Live by Night

#Review: Live By Night

A surprisingly sentimental film with flashes of brilliance that is bogged down with unnecessary dialogue and an unfocused narrative.

Live By Night is Oscar-winning director Ben Affleck’s latest film. Starring Sienna Miller, Chris Messiana Zoe Saldana, Brendan Gleeson, Chris Cooper and Affleck himself.

The story of Live By Night follows Joe Coughlin (Affleck), a self-proclaimed outlaw in 1920’s Boston. After coming back from serving in WWI Coughlin is tired of following orders so he decides never to follow orders again and becomes a criminal so that he may live life the way he deems fit. He stays out of wars between the competing gangster families and makes a meagre enough living that he’s not considered too much of a nuisance to bring in by his police officer father (Gleeson). This all changes when Joe runs afoul of one of the prominent mob bosses. This leads to Joe being sent to prison for three years. Once he’s out he joins the competing mob bosses organisation to get revenge against the man who ruined his life.

There’s been a lot of buzz surrounding Live By Night mainly due to the high calibre of Affleck’s work. From The Town to Argo, Affleck’s work as a writer and director has been almost universally praised. Will Live By Night continue that pedigree of work audiences have come to expect from Affleck?

Live by Night

Sadly no, Live By Night is structurally a mess. Half an hour of this film could have been cut and this would have been a far more impactful experience. The story slowly meanders from scene to scene where the characters stare wistfully at the beautiful scenery of Ybor City in Florida. On top of that, the intense action audiences were promised is never fully realised. We have fleeting moments of gunfights between our hero and his enemies but it’s not until the final act that we see something truly noteworthy but by the time it comes it’s too little too late.

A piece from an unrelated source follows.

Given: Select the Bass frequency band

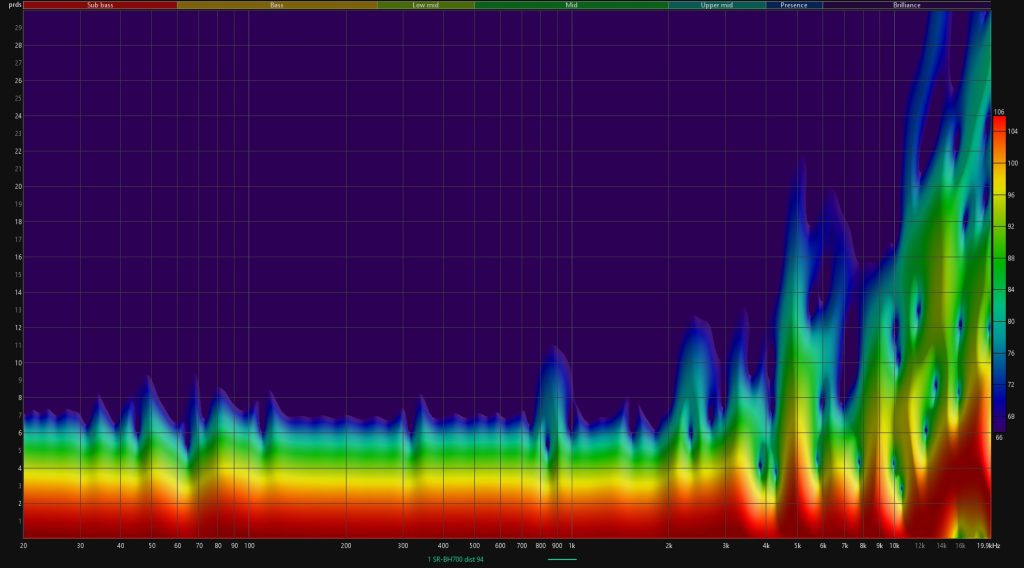Looking at the screenshot, I should click(277, 5).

What does work for Live By Night are the characters that fill its world. From Elle Fanning’s haunting portrayal as Loretta Figgis a broken young woman trying to find her way in the world to Joe’s stalwart father Thomas Coughlin played by Irish legend Brendan Gleeson. Thomas is only in Live By Night briefly but leaves a lasting impression.

What worked most effectively for me were the themes running through Live By Night, the sense of honour that Joe has to try to maintain as he becomes more corrupt. The fact that regardless of your actions whether they be good or evil they can have lasting repercussions that you will never see coming.

The main issue with Live By Night is not that it’s a bad film, it’s that it’s a disappointing film. We were promised an intense mobster film akin to The Godfather. Instead we got a surprisingly sentimental film with flashes of brilliance that is bogged down with unnecessary dialogue and an unfocused narrative.